While researching the family of Margary Dean Canan, the daughter of my 6xgreat-grandfather, James Dean, I came across a book, The History of Centre and Clinton Counties (Pennsylvania), by J.B. Linn (1975). The book re-prints the journal of James Harris, who surveyed the area in 1784 (p.21-22). James Harris appears to have worked with, and possibly boarded with, John Canan, Margary Dean's husband. I was intrigued by the following journal entry:
"27th [of November], Mr. Brown goes for his horse to the Warrior Marks and returns to Mr. Canan's. I drink cyder with Mr. Canan at Mr. Mitchell's and Mr. Dean's his father-in-law."A simple sentence, "I drink cyder with...Mr. Dean...", but so evocative. I imagine the men huddled close to the light and warmth of a hearth, the crude plank house dark around them. I can almost smell the wood smoke, tangy apples, and wet wool of homespun clothes. Perhaps they could hear Margary and her mother in the kitchen, or were the ladies sitting with them near the fire, working by it's light? The Revolutionary War had ended earlier that year. Did they talk about the new government, or old conflicts with their neighbors?
There is something visceral about this sentence. It captures the imagination and the senses in a way that no historical overview of colonial Pennsylvania ever could. It brings the dead to life in a way that no tombstone, no formal portrait could match.

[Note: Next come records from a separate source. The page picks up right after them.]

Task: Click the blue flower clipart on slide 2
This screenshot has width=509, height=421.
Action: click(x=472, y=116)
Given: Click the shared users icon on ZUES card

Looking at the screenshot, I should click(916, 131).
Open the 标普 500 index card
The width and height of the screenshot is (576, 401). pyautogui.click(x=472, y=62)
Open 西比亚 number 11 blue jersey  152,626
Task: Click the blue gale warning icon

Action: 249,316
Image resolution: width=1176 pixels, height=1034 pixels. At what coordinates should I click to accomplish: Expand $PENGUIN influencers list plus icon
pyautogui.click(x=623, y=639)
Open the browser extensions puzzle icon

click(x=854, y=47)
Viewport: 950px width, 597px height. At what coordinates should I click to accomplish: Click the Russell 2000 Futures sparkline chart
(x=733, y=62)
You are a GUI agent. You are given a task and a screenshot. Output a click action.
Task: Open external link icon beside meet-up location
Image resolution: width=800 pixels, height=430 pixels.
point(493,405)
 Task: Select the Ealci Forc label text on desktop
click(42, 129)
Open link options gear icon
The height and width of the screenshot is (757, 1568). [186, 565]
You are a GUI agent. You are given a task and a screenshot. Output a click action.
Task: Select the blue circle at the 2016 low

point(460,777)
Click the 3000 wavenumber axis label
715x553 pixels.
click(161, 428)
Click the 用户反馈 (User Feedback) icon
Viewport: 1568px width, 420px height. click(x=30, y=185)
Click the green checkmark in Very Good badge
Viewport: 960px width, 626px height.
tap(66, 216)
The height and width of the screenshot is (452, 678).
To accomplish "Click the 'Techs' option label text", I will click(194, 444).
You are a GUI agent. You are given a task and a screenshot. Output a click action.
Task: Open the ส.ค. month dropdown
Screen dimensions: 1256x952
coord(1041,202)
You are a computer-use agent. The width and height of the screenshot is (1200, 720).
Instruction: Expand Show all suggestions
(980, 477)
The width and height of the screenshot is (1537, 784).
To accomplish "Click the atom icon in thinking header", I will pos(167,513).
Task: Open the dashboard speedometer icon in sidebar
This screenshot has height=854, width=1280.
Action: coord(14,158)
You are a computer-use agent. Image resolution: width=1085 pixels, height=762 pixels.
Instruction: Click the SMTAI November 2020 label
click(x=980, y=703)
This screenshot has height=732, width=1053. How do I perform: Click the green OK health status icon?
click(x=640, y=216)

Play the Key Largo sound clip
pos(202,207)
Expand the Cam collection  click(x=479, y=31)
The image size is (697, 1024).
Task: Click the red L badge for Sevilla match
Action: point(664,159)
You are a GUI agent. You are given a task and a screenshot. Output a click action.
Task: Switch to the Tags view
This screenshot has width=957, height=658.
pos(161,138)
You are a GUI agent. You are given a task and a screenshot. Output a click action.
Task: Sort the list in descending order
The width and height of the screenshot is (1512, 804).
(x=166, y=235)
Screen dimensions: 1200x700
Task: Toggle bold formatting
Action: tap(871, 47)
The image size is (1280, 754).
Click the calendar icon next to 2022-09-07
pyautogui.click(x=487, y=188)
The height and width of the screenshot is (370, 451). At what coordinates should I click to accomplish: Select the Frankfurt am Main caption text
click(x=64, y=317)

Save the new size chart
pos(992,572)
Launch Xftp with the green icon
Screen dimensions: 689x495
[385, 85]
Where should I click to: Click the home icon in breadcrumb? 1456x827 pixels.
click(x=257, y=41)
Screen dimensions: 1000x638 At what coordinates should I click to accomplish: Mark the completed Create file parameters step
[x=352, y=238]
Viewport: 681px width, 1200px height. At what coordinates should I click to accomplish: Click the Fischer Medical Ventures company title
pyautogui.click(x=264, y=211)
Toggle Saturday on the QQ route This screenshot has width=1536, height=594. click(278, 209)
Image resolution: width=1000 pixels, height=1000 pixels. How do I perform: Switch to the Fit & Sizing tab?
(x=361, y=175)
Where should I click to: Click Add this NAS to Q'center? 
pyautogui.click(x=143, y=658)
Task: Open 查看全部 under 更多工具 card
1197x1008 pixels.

Here, then, is the link between ethnohistory and archaeology. These records affect me much as I am affected by holding a the remains of an ancient pot, or tool, or meal. A person (not a number, not a label, but a person) once created or shaped the object, and now a person holds it again and wonders, remembers. A physical connection is made to the past. We are cultural creatures, and that cultural connection binds us to the people of the past just as strongly as the flimsy strands of DNA.